» **Activity**
Omit every picture and write out the rest of the records exactly.

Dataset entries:
========================================

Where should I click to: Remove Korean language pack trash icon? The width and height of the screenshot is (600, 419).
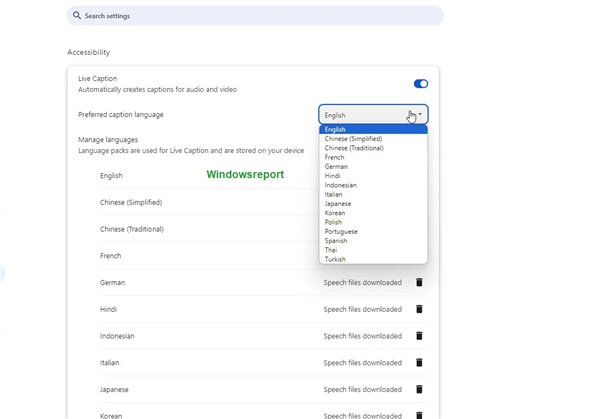(x=419, y=415)
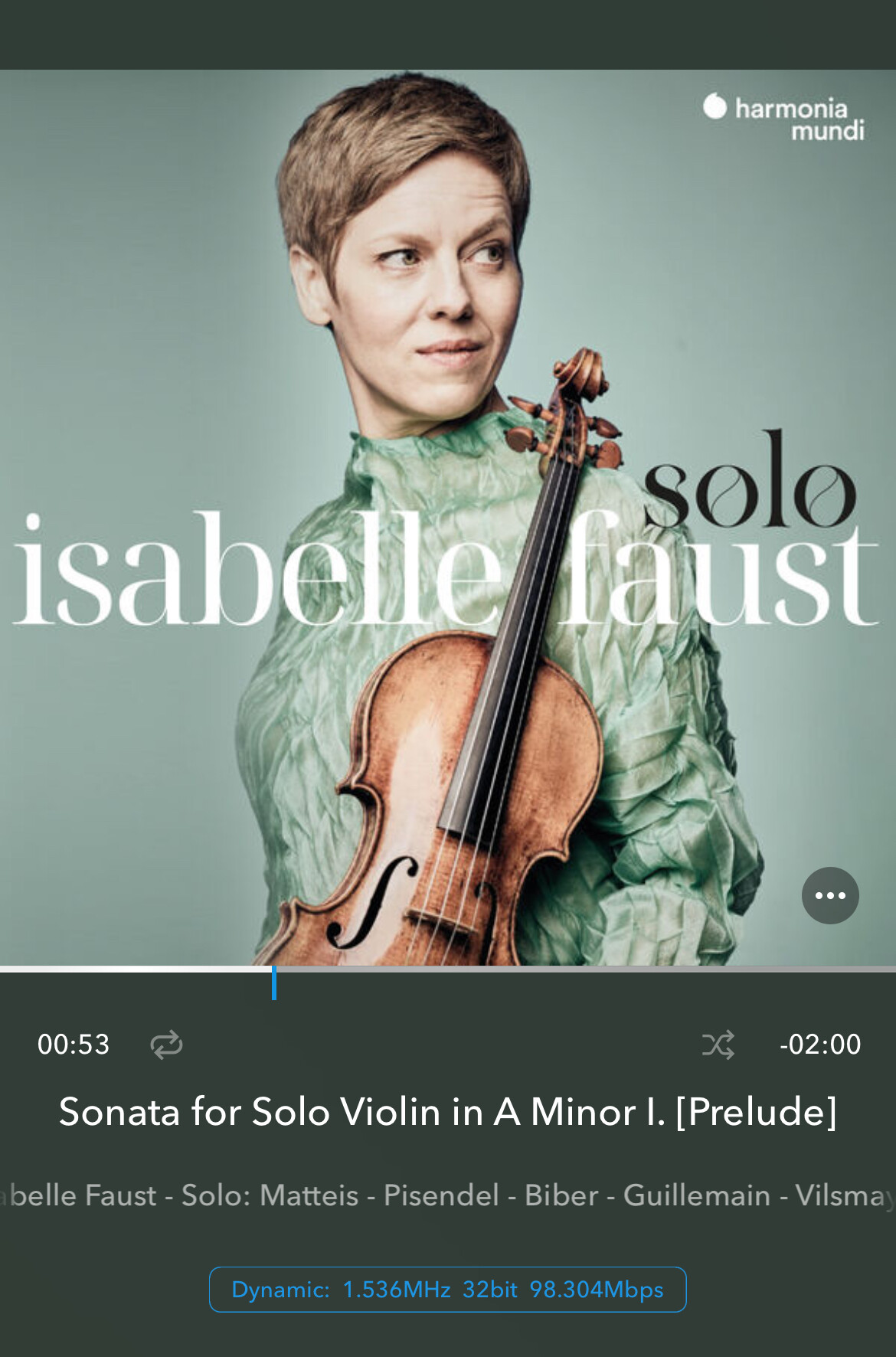This screenshot has width=896, height=1357.
Task: Open the three-dot more options button
Action: click(x=830, y=895)
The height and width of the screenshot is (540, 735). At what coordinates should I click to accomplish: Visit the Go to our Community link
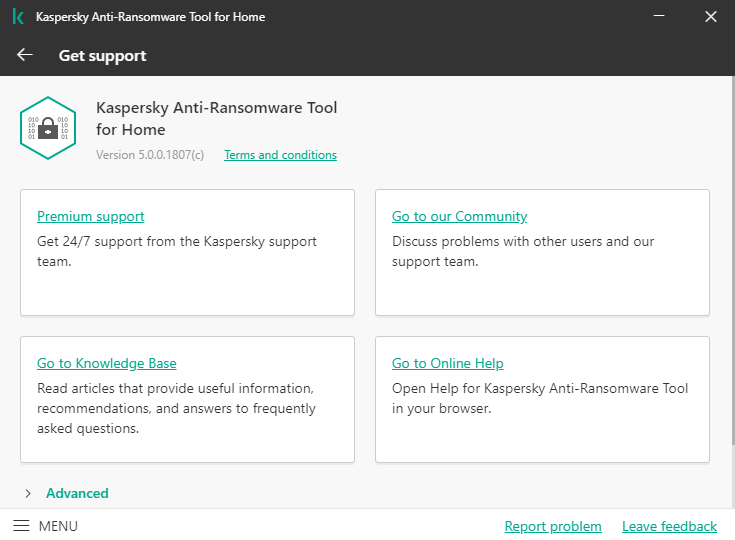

========================================

» **Answer below**
Where should I click to: Remove Korean language pack trash icon? The width and height of the screenshot is (600, 419).
(x=419, y=415)
This screenshot has width=896, height=1357.
Task: Open the three-dot more options button
Action: click(x=830, y=895)
The height and width of the screenshot is (540, 735). At what coordinates should I click to accomplish: Visit the Go to our Community link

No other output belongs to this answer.